**Page text**
◇ ◇ ◇ ◇ ◇
Senior officers tried to block an inquiry which they feared would undermine front-line morale and eventually a civilian prosecutor had to be brought in to bring small fry to book.
In the aftermath of embarrassing acquittals of British soldiers charged with atrocities in Basra, a senior barrister, Bruce Houlder QC, was placed in charge of military prosecutions to overhaul what had been an internal military legal system.
As a postscript, and an example of our inherent hypocrisy about violence, when a Royal Marine, Alex Blackman, was jailed for murdering an Afghan prisoner, his wife received hundreds of letters of support from wellwishers who thought ‘our boys’ should be exonerated, although presumably those who cared so for Sgt Blackman’s wellbeing would have been outraged if the crime had been reversed and the Taleban had murdered him. (Source: Marine A: Criminal or Casualty of War, BBC1, 2 April 2014.)
◇ ◇ ◇ ◇ ◇
**Information**
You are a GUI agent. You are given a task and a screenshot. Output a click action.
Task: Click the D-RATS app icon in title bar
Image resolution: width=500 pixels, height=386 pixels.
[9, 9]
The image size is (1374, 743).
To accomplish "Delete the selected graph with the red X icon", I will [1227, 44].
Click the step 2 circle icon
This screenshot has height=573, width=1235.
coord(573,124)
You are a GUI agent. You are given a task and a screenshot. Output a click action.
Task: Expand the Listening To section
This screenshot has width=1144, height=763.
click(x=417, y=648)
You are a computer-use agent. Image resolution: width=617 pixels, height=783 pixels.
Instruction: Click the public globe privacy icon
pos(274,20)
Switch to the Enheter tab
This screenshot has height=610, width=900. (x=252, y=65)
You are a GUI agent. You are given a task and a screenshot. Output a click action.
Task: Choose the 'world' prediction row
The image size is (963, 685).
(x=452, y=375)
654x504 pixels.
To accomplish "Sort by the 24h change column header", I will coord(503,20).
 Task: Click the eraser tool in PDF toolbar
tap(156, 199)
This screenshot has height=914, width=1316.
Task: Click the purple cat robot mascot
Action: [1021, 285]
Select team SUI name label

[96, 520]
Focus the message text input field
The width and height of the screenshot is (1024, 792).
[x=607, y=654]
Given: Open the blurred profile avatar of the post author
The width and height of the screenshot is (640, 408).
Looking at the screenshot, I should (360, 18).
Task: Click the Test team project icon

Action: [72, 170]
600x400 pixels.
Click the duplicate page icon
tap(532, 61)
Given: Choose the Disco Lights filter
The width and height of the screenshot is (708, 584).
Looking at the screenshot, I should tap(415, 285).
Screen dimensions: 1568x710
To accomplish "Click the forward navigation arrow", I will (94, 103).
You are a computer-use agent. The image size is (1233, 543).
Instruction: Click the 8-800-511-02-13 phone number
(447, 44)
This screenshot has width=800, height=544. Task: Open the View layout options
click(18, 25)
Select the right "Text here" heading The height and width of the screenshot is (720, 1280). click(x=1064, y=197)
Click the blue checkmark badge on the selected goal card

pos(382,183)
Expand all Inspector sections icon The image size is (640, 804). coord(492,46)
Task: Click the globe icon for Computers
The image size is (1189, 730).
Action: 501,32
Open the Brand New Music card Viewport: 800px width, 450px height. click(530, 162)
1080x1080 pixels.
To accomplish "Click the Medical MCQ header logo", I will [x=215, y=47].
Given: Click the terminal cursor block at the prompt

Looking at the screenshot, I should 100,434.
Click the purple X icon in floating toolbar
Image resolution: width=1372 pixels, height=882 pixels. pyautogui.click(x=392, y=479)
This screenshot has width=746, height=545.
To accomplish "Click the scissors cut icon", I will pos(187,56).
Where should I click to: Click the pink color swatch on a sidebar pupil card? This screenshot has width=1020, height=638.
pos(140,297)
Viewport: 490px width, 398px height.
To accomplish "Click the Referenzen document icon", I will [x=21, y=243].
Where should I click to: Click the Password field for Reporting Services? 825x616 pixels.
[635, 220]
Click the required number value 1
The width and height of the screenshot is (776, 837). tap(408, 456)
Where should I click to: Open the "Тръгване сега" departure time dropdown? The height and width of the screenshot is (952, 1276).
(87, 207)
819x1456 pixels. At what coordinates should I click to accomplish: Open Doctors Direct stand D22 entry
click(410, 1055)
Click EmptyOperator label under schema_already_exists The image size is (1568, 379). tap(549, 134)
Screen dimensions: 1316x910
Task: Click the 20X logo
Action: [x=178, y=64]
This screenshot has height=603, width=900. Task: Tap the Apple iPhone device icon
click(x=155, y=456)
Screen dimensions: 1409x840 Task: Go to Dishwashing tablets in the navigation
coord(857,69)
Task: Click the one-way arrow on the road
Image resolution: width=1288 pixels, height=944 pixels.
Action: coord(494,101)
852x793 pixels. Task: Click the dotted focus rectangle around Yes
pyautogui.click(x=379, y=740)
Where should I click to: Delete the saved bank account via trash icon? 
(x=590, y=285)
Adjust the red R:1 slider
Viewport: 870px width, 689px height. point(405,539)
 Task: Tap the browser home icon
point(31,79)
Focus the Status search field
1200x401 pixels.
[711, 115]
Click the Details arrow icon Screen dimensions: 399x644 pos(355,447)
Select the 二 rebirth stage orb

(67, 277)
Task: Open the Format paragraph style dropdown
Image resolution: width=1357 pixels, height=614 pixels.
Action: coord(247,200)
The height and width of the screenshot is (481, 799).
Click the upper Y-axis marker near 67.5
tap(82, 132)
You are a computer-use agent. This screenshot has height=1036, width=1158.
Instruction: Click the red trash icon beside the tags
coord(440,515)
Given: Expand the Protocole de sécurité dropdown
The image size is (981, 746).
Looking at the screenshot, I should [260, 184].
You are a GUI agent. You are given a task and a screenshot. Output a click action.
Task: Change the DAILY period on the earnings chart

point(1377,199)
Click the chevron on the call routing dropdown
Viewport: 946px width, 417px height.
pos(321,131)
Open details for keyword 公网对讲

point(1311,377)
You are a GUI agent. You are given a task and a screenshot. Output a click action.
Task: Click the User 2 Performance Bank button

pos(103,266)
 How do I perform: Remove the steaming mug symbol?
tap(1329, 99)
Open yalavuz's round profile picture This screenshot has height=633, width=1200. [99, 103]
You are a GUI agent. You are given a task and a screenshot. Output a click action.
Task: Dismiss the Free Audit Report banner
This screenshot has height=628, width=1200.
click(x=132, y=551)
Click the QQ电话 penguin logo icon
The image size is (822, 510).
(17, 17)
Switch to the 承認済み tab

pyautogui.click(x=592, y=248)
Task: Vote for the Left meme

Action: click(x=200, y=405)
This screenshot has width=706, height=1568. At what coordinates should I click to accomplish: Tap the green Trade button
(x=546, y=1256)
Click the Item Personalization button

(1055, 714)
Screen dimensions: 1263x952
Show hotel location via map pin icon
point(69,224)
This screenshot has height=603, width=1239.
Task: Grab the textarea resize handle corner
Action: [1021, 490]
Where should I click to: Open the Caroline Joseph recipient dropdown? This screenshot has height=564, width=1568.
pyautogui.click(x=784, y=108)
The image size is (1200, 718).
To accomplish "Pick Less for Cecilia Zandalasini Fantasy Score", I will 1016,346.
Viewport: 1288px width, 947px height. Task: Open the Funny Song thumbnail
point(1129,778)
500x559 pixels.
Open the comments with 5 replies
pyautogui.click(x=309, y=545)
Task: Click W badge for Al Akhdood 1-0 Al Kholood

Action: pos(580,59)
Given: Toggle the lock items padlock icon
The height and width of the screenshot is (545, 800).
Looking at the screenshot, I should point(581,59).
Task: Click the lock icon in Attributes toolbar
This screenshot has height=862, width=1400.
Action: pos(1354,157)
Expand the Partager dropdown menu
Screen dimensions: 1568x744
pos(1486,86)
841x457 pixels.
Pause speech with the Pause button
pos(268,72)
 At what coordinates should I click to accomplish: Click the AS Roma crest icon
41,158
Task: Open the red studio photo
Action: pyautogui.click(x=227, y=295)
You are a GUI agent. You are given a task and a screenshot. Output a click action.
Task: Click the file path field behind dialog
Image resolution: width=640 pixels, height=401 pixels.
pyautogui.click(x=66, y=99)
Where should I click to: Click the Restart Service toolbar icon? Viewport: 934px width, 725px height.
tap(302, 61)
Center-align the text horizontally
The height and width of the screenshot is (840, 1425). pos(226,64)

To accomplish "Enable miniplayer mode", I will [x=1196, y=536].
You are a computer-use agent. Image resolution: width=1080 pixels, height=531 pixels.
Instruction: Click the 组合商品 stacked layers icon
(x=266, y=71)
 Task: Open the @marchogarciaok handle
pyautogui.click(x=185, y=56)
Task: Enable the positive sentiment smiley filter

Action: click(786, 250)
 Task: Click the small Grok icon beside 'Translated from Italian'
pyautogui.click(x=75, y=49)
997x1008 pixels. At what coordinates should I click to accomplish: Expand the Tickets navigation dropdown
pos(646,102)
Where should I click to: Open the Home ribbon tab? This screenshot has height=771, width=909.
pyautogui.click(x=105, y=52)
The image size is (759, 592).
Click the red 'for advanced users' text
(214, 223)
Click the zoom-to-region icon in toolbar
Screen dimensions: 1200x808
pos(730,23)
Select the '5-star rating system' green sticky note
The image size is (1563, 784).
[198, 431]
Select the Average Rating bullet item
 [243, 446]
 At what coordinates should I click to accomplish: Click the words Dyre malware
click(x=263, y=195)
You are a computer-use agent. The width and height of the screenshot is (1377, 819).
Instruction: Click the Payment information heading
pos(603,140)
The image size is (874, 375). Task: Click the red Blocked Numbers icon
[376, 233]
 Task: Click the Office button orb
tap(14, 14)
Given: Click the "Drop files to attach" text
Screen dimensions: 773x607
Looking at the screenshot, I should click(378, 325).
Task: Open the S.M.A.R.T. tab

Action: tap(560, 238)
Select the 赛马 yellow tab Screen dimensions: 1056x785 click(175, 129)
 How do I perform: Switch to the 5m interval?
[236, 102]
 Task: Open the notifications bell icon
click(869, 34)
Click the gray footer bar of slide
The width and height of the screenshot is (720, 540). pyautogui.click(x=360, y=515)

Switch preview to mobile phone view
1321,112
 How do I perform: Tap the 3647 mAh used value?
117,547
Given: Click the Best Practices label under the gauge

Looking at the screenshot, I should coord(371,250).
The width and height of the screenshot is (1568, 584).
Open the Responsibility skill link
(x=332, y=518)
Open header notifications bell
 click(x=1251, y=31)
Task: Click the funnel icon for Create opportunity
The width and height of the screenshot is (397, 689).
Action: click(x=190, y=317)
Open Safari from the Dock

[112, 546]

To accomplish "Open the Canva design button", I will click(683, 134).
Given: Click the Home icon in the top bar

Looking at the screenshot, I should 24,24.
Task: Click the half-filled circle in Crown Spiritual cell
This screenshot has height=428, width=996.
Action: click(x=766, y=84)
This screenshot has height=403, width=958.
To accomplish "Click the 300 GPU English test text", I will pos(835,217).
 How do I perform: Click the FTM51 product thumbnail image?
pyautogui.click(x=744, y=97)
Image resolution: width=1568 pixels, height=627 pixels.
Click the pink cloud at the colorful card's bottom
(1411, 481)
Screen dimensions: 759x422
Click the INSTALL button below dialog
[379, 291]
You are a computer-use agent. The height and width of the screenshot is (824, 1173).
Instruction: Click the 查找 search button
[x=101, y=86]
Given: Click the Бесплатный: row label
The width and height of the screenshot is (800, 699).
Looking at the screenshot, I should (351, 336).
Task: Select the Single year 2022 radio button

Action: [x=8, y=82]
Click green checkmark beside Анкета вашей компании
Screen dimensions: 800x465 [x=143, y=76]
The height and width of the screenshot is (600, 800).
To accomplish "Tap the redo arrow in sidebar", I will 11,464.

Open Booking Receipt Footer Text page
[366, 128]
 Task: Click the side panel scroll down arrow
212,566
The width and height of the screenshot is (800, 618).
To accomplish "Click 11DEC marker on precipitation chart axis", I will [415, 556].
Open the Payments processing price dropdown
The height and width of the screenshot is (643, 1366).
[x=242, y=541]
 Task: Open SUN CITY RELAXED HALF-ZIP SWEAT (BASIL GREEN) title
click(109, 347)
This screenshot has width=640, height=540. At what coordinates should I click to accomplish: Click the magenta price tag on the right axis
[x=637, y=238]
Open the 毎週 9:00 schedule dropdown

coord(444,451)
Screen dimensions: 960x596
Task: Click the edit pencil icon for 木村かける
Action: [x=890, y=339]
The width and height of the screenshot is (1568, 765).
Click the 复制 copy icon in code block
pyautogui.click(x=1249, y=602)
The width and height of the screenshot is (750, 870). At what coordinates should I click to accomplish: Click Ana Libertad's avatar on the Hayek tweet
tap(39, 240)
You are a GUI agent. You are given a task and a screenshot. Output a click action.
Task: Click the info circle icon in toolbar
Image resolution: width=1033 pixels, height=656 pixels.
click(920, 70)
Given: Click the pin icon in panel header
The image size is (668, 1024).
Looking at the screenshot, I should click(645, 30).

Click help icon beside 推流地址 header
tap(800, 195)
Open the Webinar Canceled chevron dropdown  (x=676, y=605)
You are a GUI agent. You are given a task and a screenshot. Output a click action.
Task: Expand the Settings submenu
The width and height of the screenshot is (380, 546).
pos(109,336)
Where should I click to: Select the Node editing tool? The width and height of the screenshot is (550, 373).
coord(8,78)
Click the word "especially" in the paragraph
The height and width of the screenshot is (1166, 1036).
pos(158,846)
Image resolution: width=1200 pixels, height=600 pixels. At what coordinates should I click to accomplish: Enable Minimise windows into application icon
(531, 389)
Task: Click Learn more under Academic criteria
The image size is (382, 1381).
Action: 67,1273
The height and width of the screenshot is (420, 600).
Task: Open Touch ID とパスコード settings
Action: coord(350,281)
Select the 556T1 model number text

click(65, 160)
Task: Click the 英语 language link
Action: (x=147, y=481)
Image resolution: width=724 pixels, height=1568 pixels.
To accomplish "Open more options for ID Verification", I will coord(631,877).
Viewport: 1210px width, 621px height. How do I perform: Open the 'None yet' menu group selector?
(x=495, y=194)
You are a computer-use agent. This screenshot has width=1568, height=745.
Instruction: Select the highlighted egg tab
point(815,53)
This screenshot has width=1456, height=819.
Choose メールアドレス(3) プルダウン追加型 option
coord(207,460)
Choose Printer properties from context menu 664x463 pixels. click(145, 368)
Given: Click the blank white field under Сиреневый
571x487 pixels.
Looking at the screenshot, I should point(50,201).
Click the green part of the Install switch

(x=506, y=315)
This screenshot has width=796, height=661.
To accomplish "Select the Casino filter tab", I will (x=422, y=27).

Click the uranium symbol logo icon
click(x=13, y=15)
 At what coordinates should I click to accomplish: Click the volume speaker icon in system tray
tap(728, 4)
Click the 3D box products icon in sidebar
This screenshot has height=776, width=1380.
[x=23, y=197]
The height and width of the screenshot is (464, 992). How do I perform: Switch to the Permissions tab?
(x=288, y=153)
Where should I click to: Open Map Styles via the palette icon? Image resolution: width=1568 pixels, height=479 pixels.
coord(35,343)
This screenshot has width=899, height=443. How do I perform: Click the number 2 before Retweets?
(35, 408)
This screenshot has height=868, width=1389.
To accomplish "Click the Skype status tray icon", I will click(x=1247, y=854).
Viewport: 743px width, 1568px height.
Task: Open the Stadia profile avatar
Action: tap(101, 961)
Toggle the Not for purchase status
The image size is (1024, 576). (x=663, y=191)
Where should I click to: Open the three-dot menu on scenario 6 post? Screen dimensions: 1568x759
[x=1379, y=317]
◇ ◇ ◇ ◇ ◇
**Work order**
From the passage on military prosecutions, copy out the portion starting at "As a postscript, and" and ending at "2 April 2014.)".

**Solution to this exercise**
As a postscript, and an example of our inherent hypocrisy about violence, when a Royal Marine, Alex Blackman, was jailed for murdering an Afghan prisoner, his wife received hundreds of letters of support from wellwishers who thought ‘our boys’ should be exonerated, although presumably those who cared so for Sgt Blackman’s wellbeing would have been outraged if the crime had been reversed and the Taleban had murdered him. (Source: Marine A: Criminal or Casualty of War, BBC1, 2 April 2014.)